Evaluation Dimension	BPE	CBPE	Lookup + BPE	Lookup + CBPE
Morphological Alignment	Low	Medium	High	Highest
Semantic Consistency	Low	Medium	High	Highest

Key Findings: EvalTok human evaluation confirms that morphological pre-tokenization methods (Lookup variants) produce higher-quality tokenization results on both morphological and semantic levels.

Highlights & Insights¶

Linguistically Driven Tokenization Optimization: Distinct from purely statistical approaches, this method utilizes morphological knowledge (Sandhi splitting + morpheme boundaries) to guide tokenization, resulting in clear linguistic meaning.
Script-Adapted Design of CBPE: By introducing constraints tailored to the dependent vowel characteristics of Abugida scripts, this approach can be generalized to other languages using similar writing systems (e.g., Thai, Burmese).
EvalTok Fills the Evaluation Gap: Existing tokenization evaluations primarily rely on automatic metrics like fertility. EvalTok provides a human-centric perspective, offering a more comprehensive assessment of tokenization quality.
Dataset Contribution: Releasing morphological segmentation annotation datasets of 54k entries for Hindi and 58k entries for Marathi serves as a significant resource for Indian NLP.

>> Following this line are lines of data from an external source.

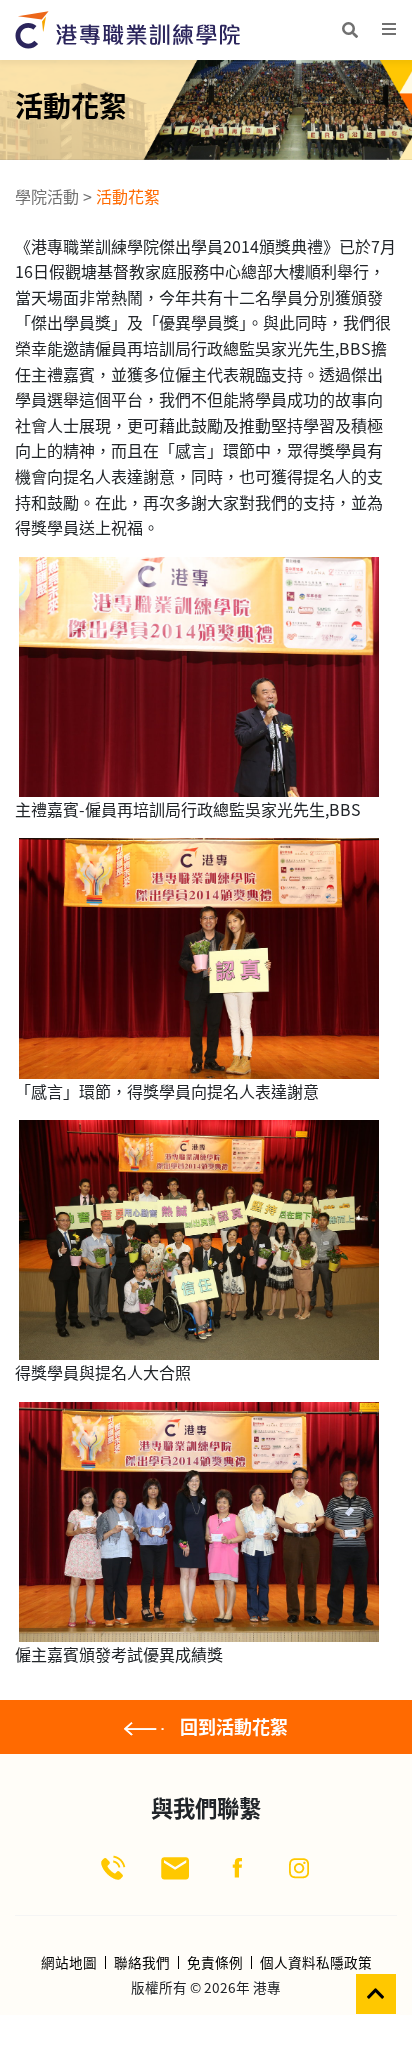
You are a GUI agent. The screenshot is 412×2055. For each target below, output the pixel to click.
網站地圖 (69, 1963)
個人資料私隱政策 (316, 1963)
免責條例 (215, 1963)
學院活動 (47, 196)
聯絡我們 (142, 1963)
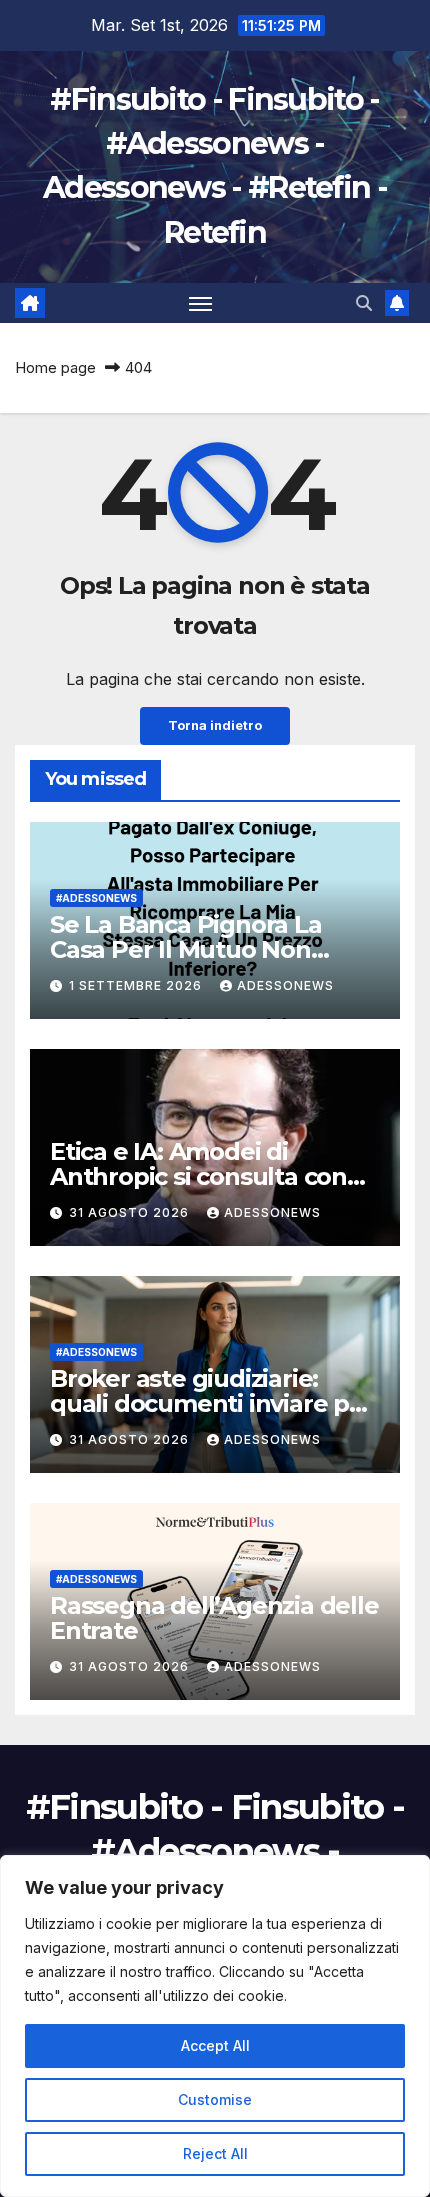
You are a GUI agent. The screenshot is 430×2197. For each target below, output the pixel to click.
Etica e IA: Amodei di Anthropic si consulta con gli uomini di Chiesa (198, 1176)
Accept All (215, 2045)
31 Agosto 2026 (131, 1212)
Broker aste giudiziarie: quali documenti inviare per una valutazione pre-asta (212, 1403)
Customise (215, 2099)
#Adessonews (96, 898)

Limitations & Future Work¶

Evaluation Limited to Two Languages: Experiments are restricted to Hindi and Marathi; effectiveness on other Indian languages (e.g., Tamil, Bengali, Telugu) remains unverified.
Lookup Table Dependency on Manual Annotation: The lookup approach requires morphological segmentation annotations from linguistic experts, making it costly to scale to new languages.
Limited Fertility Improvement: CBPE reduces fertility by only 1.68% (approximately 7 tokens per 100 words), offering minor practical computational savings.
Lack of Large-scale LLM Experiments: Experiments were conducted only on small-to-medium datasets/models; the effectiveness on large-scale LLMs is unknown.
Predominantly Unidirectional Translation Tasks: The evaluation lacks directions from English to other Indian languages (a point also raised by reviewers).

BPE (Sennrich et al., 2016): Standard subword tokenization method where a greedy merge strategy ignores linguistic structures.
Morfessor: An unsupervised morphological segmentation method that shows limited performance on morphologically complex languages.
IndicTrans2: A multilingual translation model for Indian languages, where using a unified BPE results in an excessive number of tokens.
German Compound Splitting: Work on German compound splitting faces similar phonetic change issues at morpheme boundaries, and methodological ideas can be mutually borrowed.

Insight: The paradigm of morphology-aware tokenization can be generalized to all morphologically rich languages. The constraint design pattern of CBPE can be extended into a general "script-aware BPE" framework, automatically selecting constraint rules based on the characteristics of different writing systems.

Rating¶

Dimension	Score (1-5)	Description
Novelty	3	The combination of pre-tokenization and constrained BPE is intuitive, but morphological tokenization is not a new concept.
Technical Depth	3	Workshop paper; the methodology is relatively straightforward and lacks deep theoretical analysis.
Experimental Thoroughness	3	Evaluated on only two languages with small-to-medium scale models; lacks large-scale validation.
Writing Quality	3	Clearly structured but contains redundancies (reviewers pointed out repetitive descriptions of EvalTok).
Value	4	Release of datasets combined with plug-and-play methods that can be directly applied to Indian language systems.
Overall Rating	3.2	A utility-oriented workshop effort that addresses real problems but has limited depth.